He repeated one such piece of advice each time we drove him by our ever-expanding alma mater: “Whenever they call asking for money, I’d suggest giving some. The more you invest in your alma mater, the more valuable your degree will become.”
It’s stuck with me not only because he’s right, but also because you can apply that line of thought to issues like succession and exit strategies for your firm. When I engage in planning workshops, the subject of succession and exit strategies is front and center in the long-term vision of the firm: forcing current partners to look at potential future partners and consider their ability to grow the firm and fund an exit.

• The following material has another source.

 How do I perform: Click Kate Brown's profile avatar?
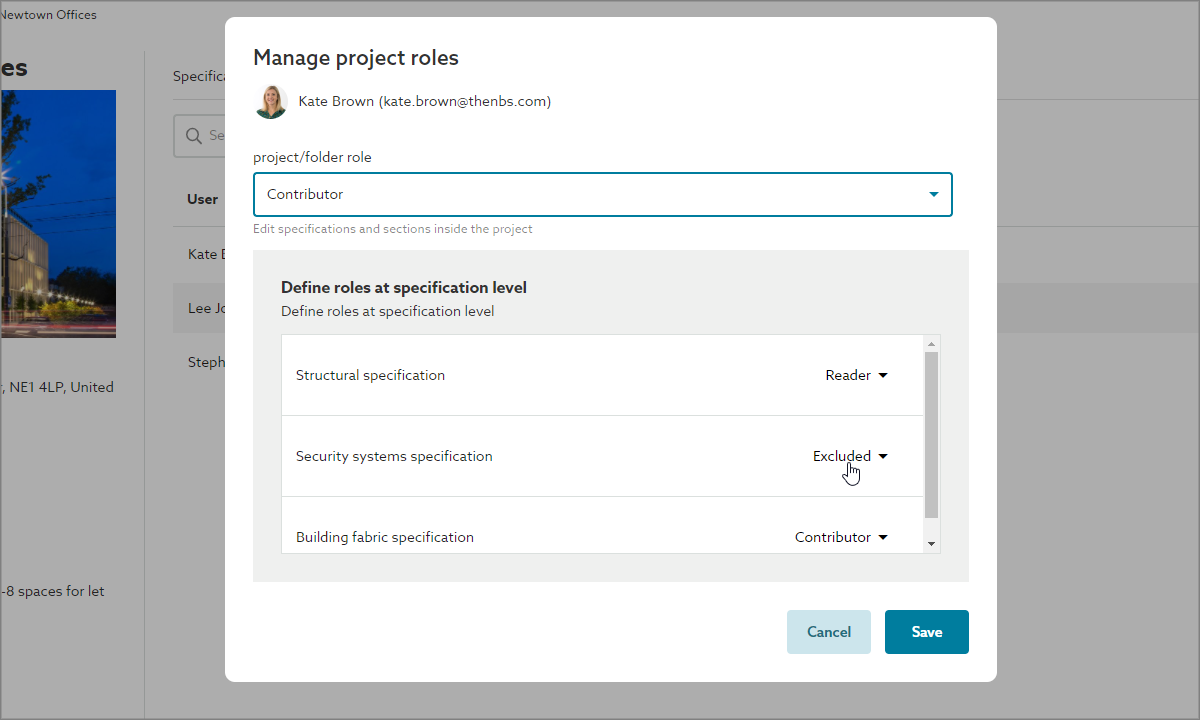271,102
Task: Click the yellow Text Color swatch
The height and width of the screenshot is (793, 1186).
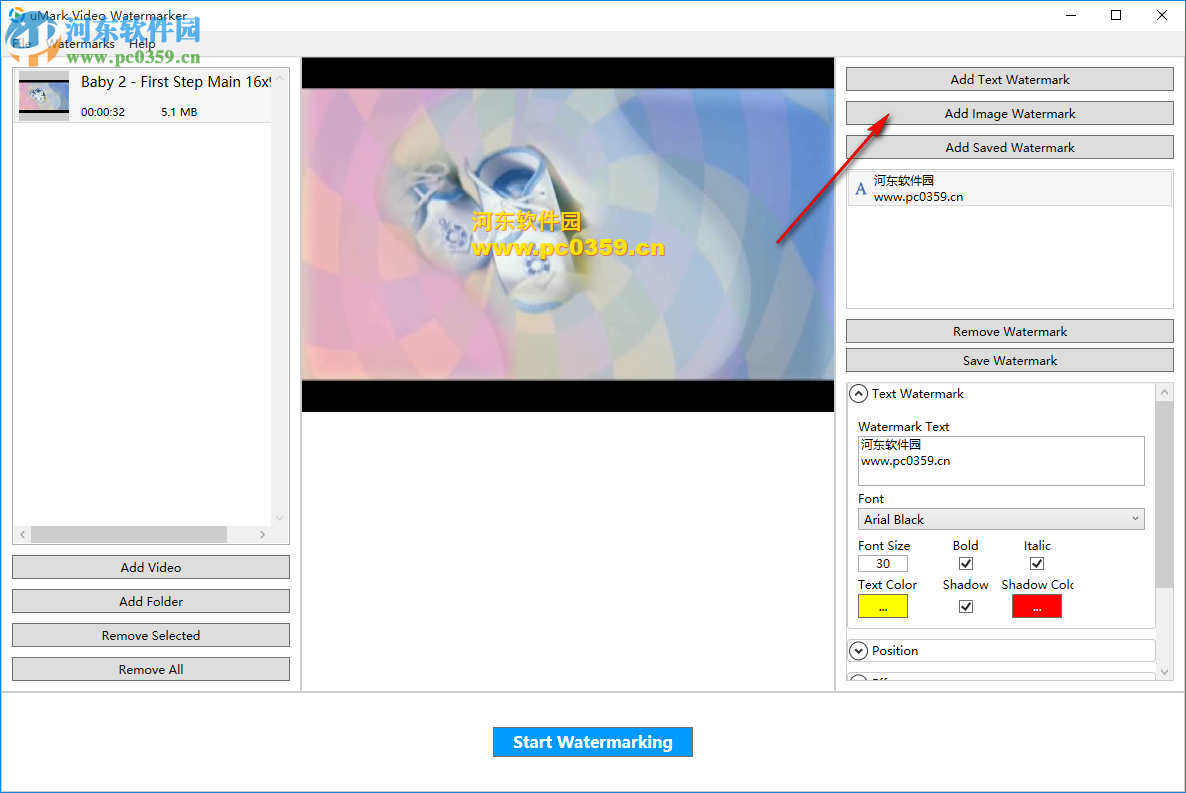Action: click(882, 606)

Often, the current partners aren’t inspired. They aren’t able to predict if the talent tasked with bringing in future business can be relied upon to expand the coffers and keep them full. At the same time, when pressed, the firm partners can’t look around the table and pinpoint what made them more entrepreneurial and better able to find new business, or got them to where they are today. The talk quickly turns to acquisitions, fold-ins and a search for new ideas.
I won’t suggest those aren’t effective strategies. The problem of finding and developing talent is an age-old one, and it’s silly to think that articles, seminars, workshops and assessments can turn a super competent junior associate into a firm’s number one rainmaker. That said, these transformations occur and I’m convinced that everyone has an innate ability to assist others in making good decisions, can be naturally persuasive under the right circumstances, and can develop new business as a consequence.
Consider focusing on surfacing these hidden talents in addition to the other growth strategies you employ.
I have three practices you can implement today to surface the hidden talent in your firm.
1. Clearly describe an ideal future for a partner, but do it in the right way.
Why would an associate want to be an owner? Chances are, your junior members have heard rumors of the joy of partnership and can make assumptions, but rarely does anyone sit down and formally explain anything. If they do get an explanation, it has two features. One, it’s only with associates who are deemed to have that “certain something” putting them on track to partnership. Second, the description is heavy on logic because that’s a comfortable place to communicate from.
Here’s the thing: If you’re going to uncover hidden talent, the operative word is hidden. You don’t know where it’s hiding. If the vivid description of future partnership is going to motivate your associates, you need to describe it to everyone. Plant the dream in their brains and let it work on them. All of them.
As for how to describe it, logic alone won’t release hidden talent. You need emotion. You need to describe the ideal future in ways that inspire. It’s emotion that moves mountains and shakes the trees.
Not sure what I mean? Look at a partner you’ve known since the beginning and think of their growth. The challenges they’ve overcome by immersing themselves in complex client issues. The leadership they’ve developed in the community. How they’ve become a deeply trusted advisor. Their ability to contribute financially to important causes. The pride they have from taking loved ones around the world. Those are the images of a strong, clear vision of the future your associates need to hear about.
Your job is to describe what it looks like, feels like, sounds like, and even smells like. The clearer that vision, the more likely it is to bring talent to the surface.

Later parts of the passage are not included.